I've decided what I'll do with the Lockbit 5.0 source code.
If I let it rip it'll become a schizo nerd free for all, Threat Actors will race to it so they can use it. Defenders will race to it to make detections. It'll be a shit show.
I don't want nerds doing a schizo race around the holiday season.
Ultimately, it'll be defenders which get the shaft and get fucked over because it's harder to defend.
I've decided I'll first privately share it with anti-malware vendors, defenders, and Threat Intelligence places. They'll be able to get the most value out of it.

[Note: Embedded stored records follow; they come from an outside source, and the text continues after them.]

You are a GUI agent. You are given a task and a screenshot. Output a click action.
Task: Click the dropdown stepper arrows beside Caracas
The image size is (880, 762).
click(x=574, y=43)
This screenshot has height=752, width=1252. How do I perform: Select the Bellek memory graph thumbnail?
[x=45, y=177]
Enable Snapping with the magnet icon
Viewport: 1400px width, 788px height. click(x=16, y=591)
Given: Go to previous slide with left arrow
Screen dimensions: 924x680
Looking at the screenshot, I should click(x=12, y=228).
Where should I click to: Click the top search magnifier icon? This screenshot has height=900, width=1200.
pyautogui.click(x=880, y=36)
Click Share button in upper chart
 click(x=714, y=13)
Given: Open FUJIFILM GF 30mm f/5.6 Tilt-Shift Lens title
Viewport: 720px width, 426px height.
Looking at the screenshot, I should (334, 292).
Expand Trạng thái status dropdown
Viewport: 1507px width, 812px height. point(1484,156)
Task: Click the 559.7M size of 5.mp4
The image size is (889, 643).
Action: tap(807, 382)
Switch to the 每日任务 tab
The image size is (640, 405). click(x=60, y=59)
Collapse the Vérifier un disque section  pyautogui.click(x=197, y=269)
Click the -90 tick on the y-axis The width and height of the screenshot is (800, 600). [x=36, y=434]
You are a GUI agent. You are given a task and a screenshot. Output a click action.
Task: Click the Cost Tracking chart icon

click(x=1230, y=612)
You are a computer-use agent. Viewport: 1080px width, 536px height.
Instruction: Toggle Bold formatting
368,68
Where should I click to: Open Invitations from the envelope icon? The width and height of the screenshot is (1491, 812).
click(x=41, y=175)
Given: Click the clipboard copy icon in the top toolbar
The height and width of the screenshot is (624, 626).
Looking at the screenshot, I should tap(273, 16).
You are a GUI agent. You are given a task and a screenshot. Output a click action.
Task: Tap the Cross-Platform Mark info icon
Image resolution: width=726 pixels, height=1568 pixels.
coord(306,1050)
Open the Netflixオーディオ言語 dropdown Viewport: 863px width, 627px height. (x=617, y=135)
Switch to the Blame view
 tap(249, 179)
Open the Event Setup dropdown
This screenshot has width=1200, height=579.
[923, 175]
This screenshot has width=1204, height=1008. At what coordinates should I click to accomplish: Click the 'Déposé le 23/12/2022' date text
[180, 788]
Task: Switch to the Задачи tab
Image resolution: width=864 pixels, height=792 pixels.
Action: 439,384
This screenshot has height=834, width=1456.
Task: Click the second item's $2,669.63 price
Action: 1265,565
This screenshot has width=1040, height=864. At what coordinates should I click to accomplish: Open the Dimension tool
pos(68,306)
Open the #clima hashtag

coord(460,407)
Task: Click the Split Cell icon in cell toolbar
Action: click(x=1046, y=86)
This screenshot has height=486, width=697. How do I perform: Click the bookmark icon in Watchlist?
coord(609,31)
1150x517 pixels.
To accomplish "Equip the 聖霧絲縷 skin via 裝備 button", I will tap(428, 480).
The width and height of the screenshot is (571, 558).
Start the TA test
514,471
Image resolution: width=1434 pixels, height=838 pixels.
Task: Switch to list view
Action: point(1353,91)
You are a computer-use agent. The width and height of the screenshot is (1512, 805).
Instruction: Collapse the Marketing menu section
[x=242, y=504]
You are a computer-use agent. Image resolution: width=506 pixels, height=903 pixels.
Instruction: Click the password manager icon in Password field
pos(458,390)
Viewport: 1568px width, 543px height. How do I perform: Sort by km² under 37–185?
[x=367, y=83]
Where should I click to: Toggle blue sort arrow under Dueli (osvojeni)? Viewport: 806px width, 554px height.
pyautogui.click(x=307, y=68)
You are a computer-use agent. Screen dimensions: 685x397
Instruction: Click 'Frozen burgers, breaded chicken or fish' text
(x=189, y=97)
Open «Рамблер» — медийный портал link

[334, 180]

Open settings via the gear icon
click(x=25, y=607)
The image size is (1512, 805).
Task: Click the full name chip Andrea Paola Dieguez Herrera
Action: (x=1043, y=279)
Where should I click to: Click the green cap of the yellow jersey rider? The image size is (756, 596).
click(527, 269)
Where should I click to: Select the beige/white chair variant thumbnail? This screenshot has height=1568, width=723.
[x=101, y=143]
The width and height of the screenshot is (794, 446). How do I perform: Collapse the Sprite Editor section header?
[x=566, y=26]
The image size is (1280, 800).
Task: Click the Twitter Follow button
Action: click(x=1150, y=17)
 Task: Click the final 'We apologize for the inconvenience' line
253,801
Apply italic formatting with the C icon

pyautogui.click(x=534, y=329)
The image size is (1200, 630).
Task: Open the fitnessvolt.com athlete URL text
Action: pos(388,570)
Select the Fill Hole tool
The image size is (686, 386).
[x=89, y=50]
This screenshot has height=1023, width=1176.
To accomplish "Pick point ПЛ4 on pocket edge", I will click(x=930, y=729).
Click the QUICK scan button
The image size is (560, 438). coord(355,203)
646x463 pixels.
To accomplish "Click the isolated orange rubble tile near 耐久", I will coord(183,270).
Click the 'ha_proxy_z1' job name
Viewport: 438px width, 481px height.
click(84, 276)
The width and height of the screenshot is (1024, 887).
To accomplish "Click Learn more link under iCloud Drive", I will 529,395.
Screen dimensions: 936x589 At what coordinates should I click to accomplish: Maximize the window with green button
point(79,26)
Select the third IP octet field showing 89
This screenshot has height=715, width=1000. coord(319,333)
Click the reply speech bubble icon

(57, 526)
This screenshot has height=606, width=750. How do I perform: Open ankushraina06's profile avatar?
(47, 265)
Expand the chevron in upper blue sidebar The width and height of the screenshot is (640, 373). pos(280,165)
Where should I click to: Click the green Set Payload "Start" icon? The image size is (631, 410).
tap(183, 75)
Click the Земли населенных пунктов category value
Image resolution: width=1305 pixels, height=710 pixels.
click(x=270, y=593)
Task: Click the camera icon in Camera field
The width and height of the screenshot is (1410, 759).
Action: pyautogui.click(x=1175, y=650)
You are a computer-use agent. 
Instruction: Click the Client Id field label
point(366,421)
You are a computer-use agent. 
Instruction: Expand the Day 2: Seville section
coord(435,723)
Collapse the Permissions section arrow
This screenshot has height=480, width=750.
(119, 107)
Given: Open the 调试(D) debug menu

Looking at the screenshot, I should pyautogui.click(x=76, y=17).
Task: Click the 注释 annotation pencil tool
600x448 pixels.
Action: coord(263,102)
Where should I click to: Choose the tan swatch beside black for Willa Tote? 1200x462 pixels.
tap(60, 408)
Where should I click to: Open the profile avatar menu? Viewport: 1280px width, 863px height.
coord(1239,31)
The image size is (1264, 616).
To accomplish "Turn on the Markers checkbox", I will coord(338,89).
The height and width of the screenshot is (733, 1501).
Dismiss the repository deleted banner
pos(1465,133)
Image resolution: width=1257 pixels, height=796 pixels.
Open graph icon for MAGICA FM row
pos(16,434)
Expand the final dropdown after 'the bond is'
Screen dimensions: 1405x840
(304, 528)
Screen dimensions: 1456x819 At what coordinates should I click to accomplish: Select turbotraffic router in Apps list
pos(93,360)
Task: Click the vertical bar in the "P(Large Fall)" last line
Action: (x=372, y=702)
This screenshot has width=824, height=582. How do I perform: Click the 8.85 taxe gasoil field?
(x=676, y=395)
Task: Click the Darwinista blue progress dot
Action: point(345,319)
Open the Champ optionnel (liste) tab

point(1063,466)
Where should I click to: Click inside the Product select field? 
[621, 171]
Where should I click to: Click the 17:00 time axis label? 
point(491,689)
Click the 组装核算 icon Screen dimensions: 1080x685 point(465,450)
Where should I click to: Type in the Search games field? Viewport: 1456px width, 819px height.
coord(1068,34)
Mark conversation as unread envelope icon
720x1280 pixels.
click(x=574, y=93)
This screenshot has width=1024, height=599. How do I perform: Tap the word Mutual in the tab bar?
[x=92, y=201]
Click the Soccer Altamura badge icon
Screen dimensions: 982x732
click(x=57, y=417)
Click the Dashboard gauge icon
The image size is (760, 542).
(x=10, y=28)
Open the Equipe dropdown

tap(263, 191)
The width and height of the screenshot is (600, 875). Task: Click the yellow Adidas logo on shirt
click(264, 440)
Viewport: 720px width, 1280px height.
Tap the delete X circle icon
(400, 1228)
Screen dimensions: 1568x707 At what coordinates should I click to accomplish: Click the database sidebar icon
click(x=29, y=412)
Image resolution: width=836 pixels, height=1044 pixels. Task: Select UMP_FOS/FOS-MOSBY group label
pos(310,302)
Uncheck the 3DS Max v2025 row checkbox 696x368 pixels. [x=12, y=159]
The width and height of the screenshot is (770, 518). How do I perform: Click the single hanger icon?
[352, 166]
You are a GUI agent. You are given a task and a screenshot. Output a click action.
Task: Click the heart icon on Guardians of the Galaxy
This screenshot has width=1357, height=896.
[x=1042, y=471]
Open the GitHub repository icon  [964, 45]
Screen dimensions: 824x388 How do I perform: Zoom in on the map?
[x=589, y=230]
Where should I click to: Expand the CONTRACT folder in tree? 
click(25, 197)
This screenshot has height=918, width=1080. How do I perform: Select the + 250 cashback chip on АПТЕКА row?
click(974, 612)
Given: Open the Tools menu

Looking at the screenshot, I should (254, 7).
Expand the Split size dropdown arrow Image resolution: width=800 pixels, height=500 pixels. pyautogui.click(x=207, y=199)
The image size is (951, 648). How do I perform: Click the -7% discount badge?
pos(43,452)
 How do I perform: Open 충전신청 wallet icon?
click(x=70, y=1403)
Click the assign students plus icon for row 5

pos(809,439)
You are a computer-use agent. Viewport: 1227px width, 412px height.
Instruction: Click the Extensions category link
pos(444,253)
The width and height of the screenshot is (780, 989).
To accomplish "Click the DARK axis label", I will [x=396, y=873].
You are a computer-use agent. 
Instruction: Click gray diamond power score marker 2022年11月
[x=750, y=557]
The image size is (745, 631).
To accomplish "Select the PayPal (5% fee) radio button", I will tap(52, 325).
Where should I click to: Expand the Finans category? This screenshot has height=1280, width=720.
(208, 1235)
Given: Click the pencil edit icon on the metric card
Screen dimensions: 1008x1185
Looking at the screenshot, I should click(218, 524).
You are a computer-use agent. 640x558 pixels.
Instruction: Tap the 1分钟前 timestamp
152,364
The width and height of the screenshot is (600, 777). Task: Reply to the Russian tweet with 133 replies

After I give them some time to poke it with a stick I'll open source it in our malware collection repository.
Offensive researchers will probably gain very little from this code. It's interesting, but not super 1337 bleeding edge technology. It is best suited for threat emulation.
I hope though that sometime during this the person who shared the Lockbit 5.0 source code re-establishes contact because I don't know who they are or why they randomly shared this.
It is very confusing.
I'll share it with Mandiant, HuntressLabs, MalwareBytes, RecordedFuture, SentinelOne, Broadcom, CERTs, Palo Alto, CrowdStrike, Cloudflare (if they even give a fuck), ZScaler (if they even give a fuck), TrendMicro, ESET, Sophos, CheckPoint, Microsoft, GData ...
I don't know, pretty much anyone who isn't going to be a scummy fuck about it. Any vendor I publicly share it with I'm going to publicly name so they don't try to pull some shit like "EXCLUSIVE !!! WE HAVE THE THING AND ONLY US!!!!"
Reach out to me and I'll share it. I'll do it on Monday, or something, whenever I get around to it. I'm not doing shit today, dawg.